During a press briefing at Dhaka Reporters Unity, Imran Hassan, the secretary general of BROA, highlighted that despite the reduction of VAT on restaurants from 15 percent to 5 percent, businesses are still facing challenges due to supplementary duties, source tax, and other levies.
Imran called for the elimination of source tax and proposed a fixed 5 percent VAT for canteen and catering services. He expressed concerns that approximately 80 percent of restaurants in the country operate without proper registration, potentially circumventing health and tax regulations to offer cheaper food. This situation poses risks to public health and the formal restaurant industry, according to him.
Imran emphasized the importance of bringing all restaurants into the tax system to prevent compliant businesses from being discouraged by the existing imbalance.
Addressing the energy crisis, Imran identified LPG shortages as a significant hurdle impacting restaurant operations and driving up food prices. He advocated for increased LPG imports, better supply management, and enhanced market oversight. Additionally, he urged the restoration of new pipeline gas connections for restaurants and the introduction of LPG cards for business proprietors.

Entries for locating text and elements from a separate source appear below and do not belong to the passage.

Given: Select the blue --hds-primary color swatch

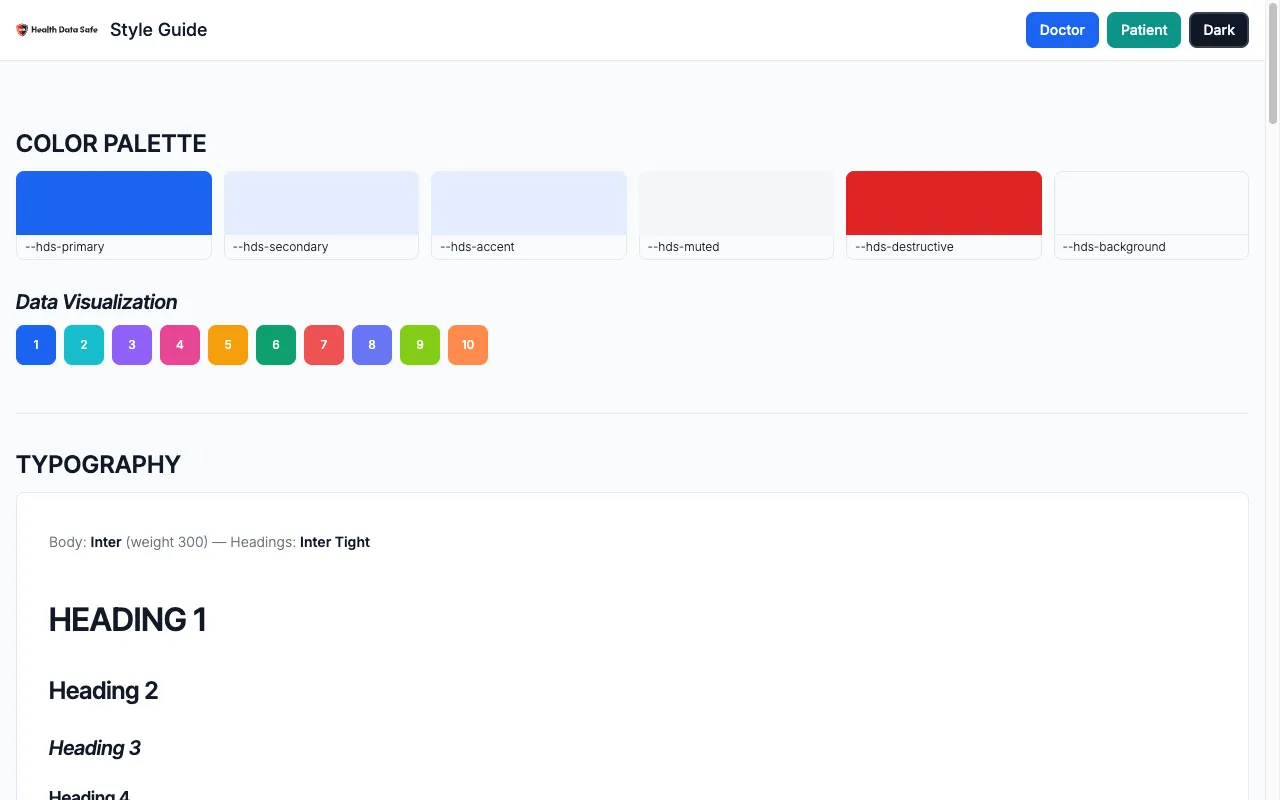Looking at the screenshot, I should [114, 204].
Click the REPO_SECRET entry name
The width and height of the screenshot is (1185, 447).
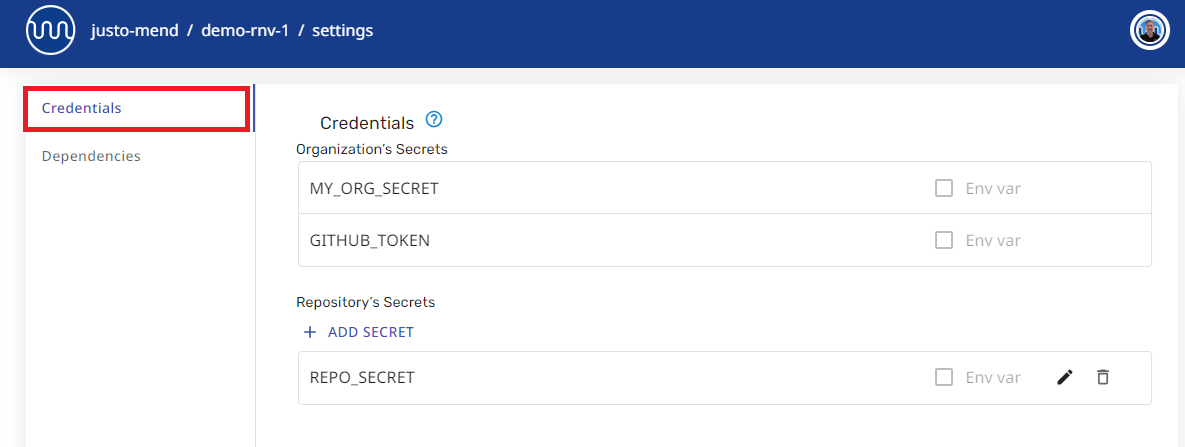[x=362, y=377]
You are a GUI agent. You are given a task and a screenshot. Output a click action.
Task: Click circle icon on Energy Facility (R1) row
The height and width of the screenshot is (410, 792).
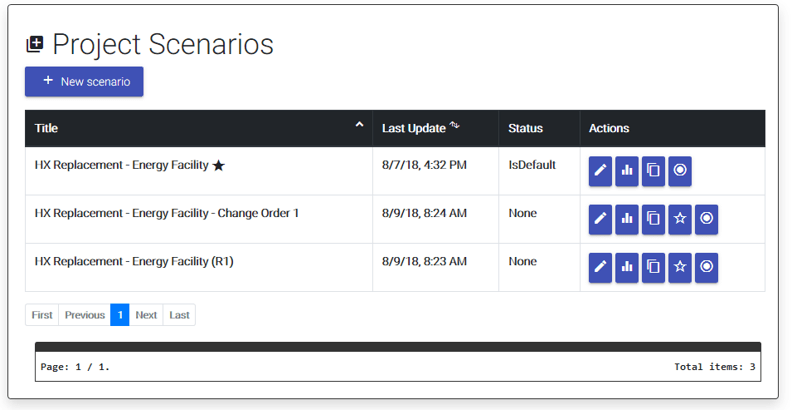pos(706,267)
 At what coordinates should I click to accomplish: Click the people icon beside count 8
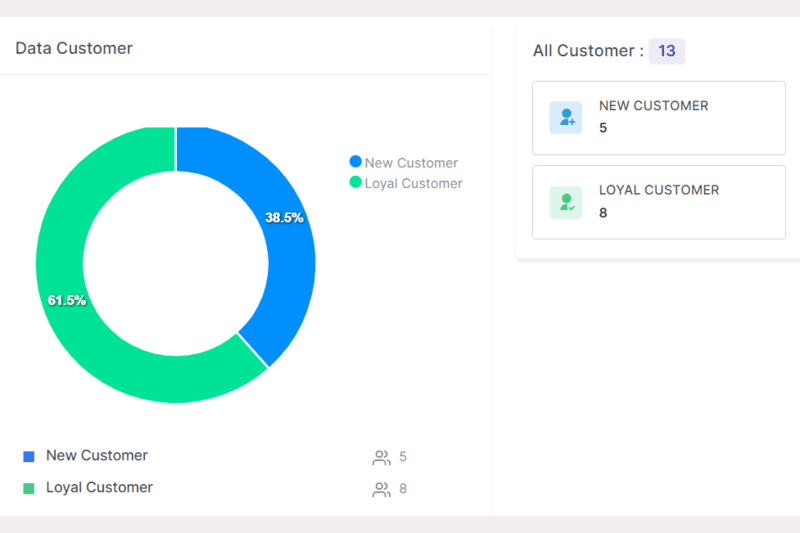point(381,490)
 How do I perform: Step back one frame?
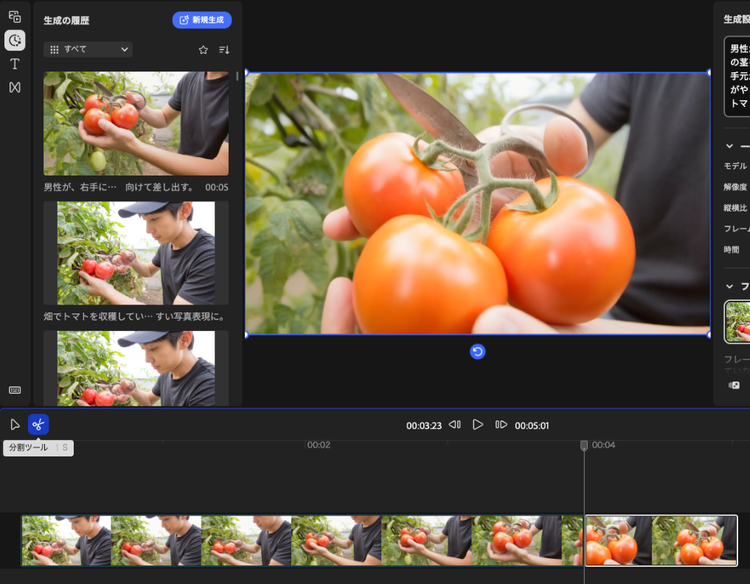455,425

Imran criticized the intricate licensing procedures and inadequate coordination among government bodies, making it challenging to enforce food safety regulations. He proposed a streamlined “one-stop service” for licensing to simplify the process, reduce delays, and lower costs, coupled with more robust food safety monitoring.
He also raised concerns about regulatory inspection harassment and recommended involving business community representatives in inspection teams. Imran called for the adoption of user-friendly digital systems for licensing and renewals, an end to unjust fines, and the implementation of business-friendly policies to promote investment and job creation.

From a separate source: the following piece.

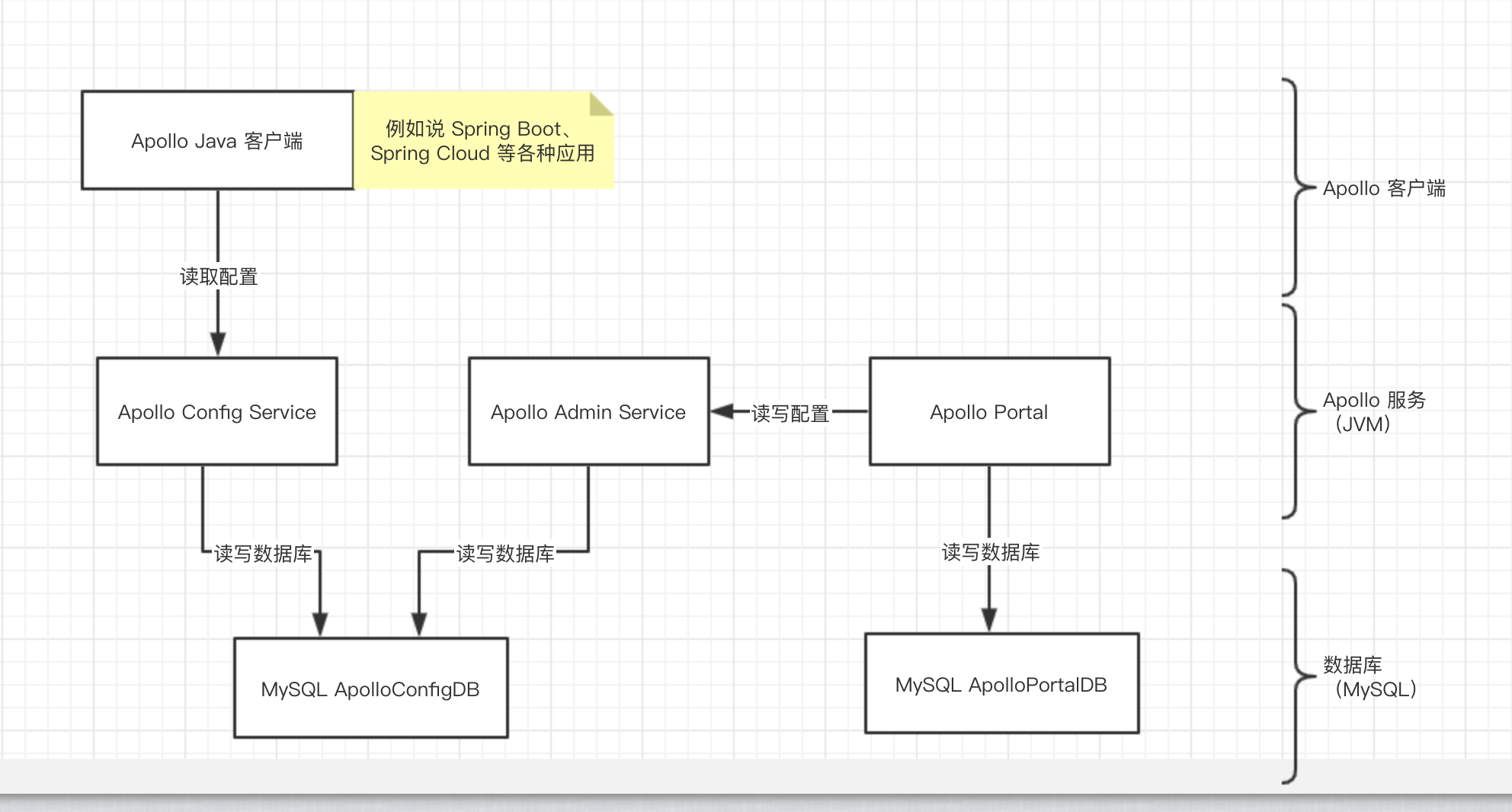Click 读写数据库 label below Config Service

263,553
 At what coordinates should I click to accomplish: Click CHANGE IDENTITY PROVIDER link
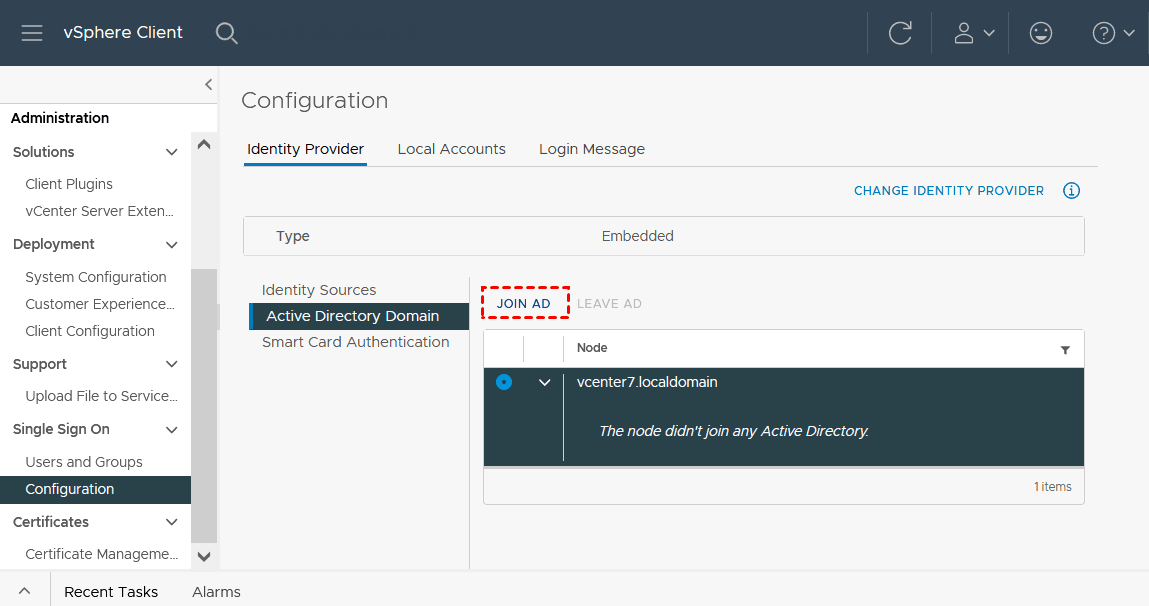(x=948, y=191)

Imran cautioned against the encroachment of large corporations on small and medium enterprises, underscoring the need for policies to prevent monopolies and ensure fair competition in the sector.

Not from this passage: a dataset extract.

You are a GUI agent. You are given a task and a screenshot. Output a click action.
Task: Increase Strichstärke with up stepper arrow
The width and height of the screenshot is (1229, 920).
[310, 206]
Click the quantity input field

Echoing longstanding requests, Imran urged the government to implement its 2022 decision to recognize the restaurant sector as an industry, advocating for access to bank loans, tax incentives, and SME policy support.
Furthermore, he demanded an end to extortion and harassment associated with trade unions, emphasizing the necessity of a stable, secure, and corruption-free business environment.
The association also proposed allowing beef imports and suggested government-led training programs for unskilled workers to enhance their skills in food safety, hygiene, customer service, and modern restaurant management. These structured training initiatives could potentially facilitate overseas employment for up to one million trained workers over the next five years.